Letters

100+ Civil Society Groups Ask Dems to Reject Trump and Support Privacy

Washington, D.C. — On Thursday, more than 100 organizations—including local grassroots, state, and national groups— joined Demand Progress and Free Press Action in sending a letter to the 42 House Democrats who voted in favor of Republican leadership and the Trump Administration’s three year reauthorization of Section 702 of the Foreign Intelligence Surveillance Act without meaningful privacy reforms. The letter urges these Democrats to reconsider their position against reforms and to shield Americans from warrantless mass domestic surveillance.

At the end of April, the House passed a measure that would have reauthorized Section 702 for three years, without any meaningful reforms to protect Americans’ privacy against warrantless domestic surveillance. 42 Democrats joined 192 Republicans to advance the bill, which was blocked by the Senate. Subsequently, Congress passed a 45-day extension of Section 702, which will expire on Friday, June 12. Today the House rejected legislation to reauthorize this powerful surveillance authority by 218-to-198 vote.

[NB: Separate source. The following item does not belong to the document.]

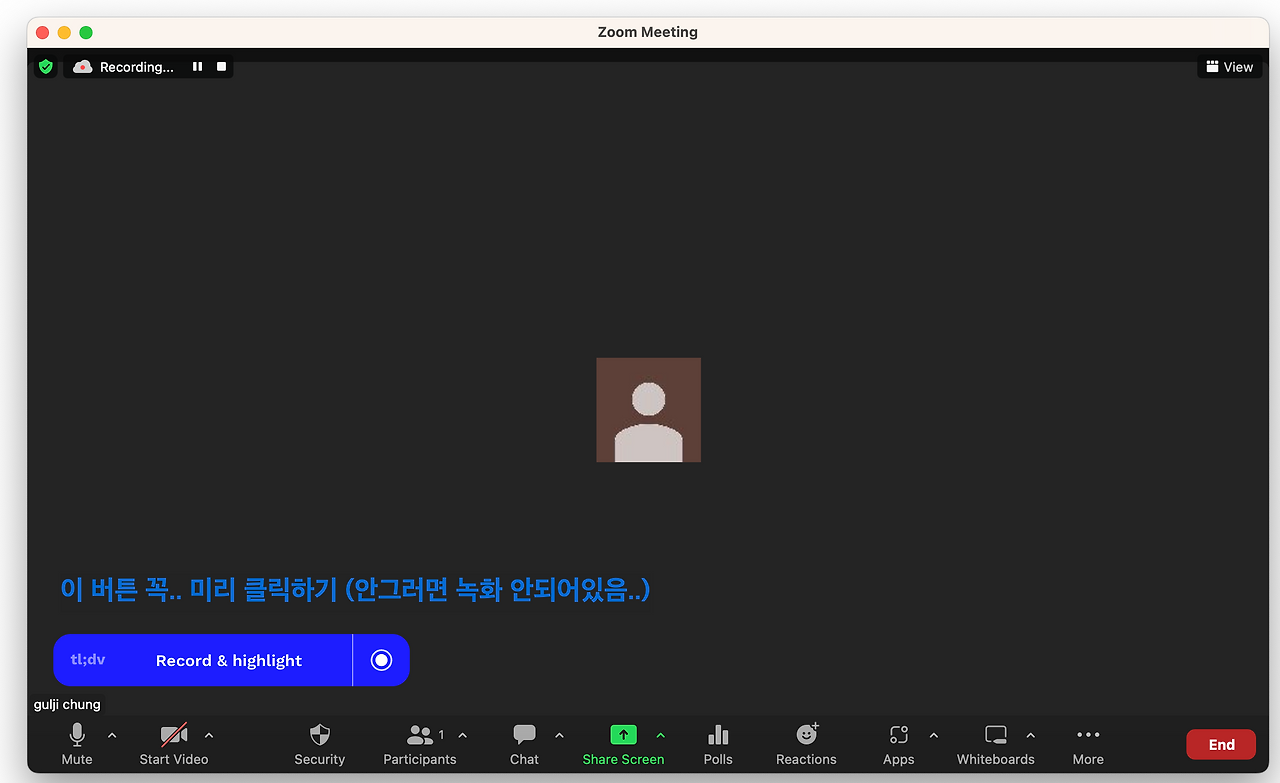Image resolution: width=1280 pixels, height=783 pixels.
Task: Open audio settings via Mute chevron
Action: click(112, 735)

In the letter—which includes the American Civil Liberties Union, Common Cause, Center for Biological Diversity, Public Citizen, Asian Americans Advancing Justice | AAJC, and dozens of grassroots groups from across the nation, including many Indivisible chapters—signatories expressed their disappointment and alarm over the April 29th vote to reauthorize Section 702 without warrant protections. Among the reasons for concern discussed in the letter are the dismantling of oversight mechanisms that monitor for abuses of Section 702 and White House directives like the 2026 Counterterrorism strategy and national security presidential memoranda that outline plans to target “left wing extremists.”

The following is a statement from Free Press Action Government Relations Director Amanda Beckham: 

“This administration has given absolutely no reason to assure lawmakers that it will use Section 702 for foreign intelligence surveillance as intended. Trump already established that he will use every tool at its disposal to go after anyone who challenges his ideology and agenda. Pulte is just a symptom that highlights the problems with minor reforms that rely on the executive policing itself. Strong protections like a warrant requirement and closing the data broker loophole are the only way to make sure that a program meant for foreign intelligence isn’t weaponized to deprive Americans of our constitutional rights.” 

The following is a statement from Demand Progress Senior Policy Advisor Hajar Hammado:

“No Democrat should be voting to give Donald Trump and Stephen Miller the unfettered surveillance powers that they have asked for. Bill Pulte’s appointment is a clear sign that Trump intends to weaponize all levers of the government against his political enemies and even if he were removed, a different henchman would be substituted to carry out this agenda. These 42 Democrats need to reverse course and support privacy reforms before it’s too late. The only way to protect our privacy and stop this abuse is to enact warrant requirements so that the government has to go to a court first before it accesses the personal data of Americans.”